New Findings on Neuronal Activity
The researchers screened various molecules within the complement cascade and identified C4d, a protein fragment that binds effectively to LilrB2. Experiments demonstrated that injecting C4d into healthy mice resulted in the loss of synapses, signaling a significant role for this previously overlooked molecule.
This research challenges the long-held belief that glial cells, which serve as the brain’s immune defense, are primarily responsible for synaptic loss in Alzheimer’s. Shatz remarked, “Neurons aren’t innocent bystanders. They are active participants.” This insight could reshape how scientists approach Alzheimer’s treatment strategies, moving beyond the current focus on amyloid plaques.
Therapies targeting LilrB2 could offer a more effective solution for preserving memory. Existing FDA-approved treatments primarily aim to dismantle amyloid plaques but have shown limited success and notable side effects, including headaches and brain bleeding. Shatz noted, “Busting up amyloid plaques hasn’t worked that well, and there are a lot of side effects.
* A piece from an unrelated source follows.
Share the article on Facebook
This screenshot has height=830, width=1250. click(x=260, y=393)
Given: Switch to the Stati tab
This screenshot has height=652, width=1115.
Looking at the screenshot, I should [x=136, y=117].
Even if they worked well, you’re only going to solve part of the problem.”
The implications of this study extend beyond academic interest; they represent a potential shift in therapeutic strategies that could significantly impact patients suffering from Alzheimer’s disease. By focusing on the receptors that control synapse removal, researchers may develop treatments that better protect memory functions.
The study’s authors include Barbara Brott, Aram Raissi, Monique Mendes, Caroline Baccus, Jolie Huang, and Carla Shatz from Stanford University, along with Kristina Micheva from Stanford’s Department of Molecular and Cellular Physiology, and Jost Vielmetter from the California Institute of Technology. Financial support for this research came from the National Institutes of Health and several foundations dedicated to advancing understanding of neurodegenerative diseases.
In summary, this groundbreaking research not only sheds light on the mechanisms behind memory loss in Alzheimer’s but also opens new avenues for treatment that could alter the landscape of how this devastating disease is managed.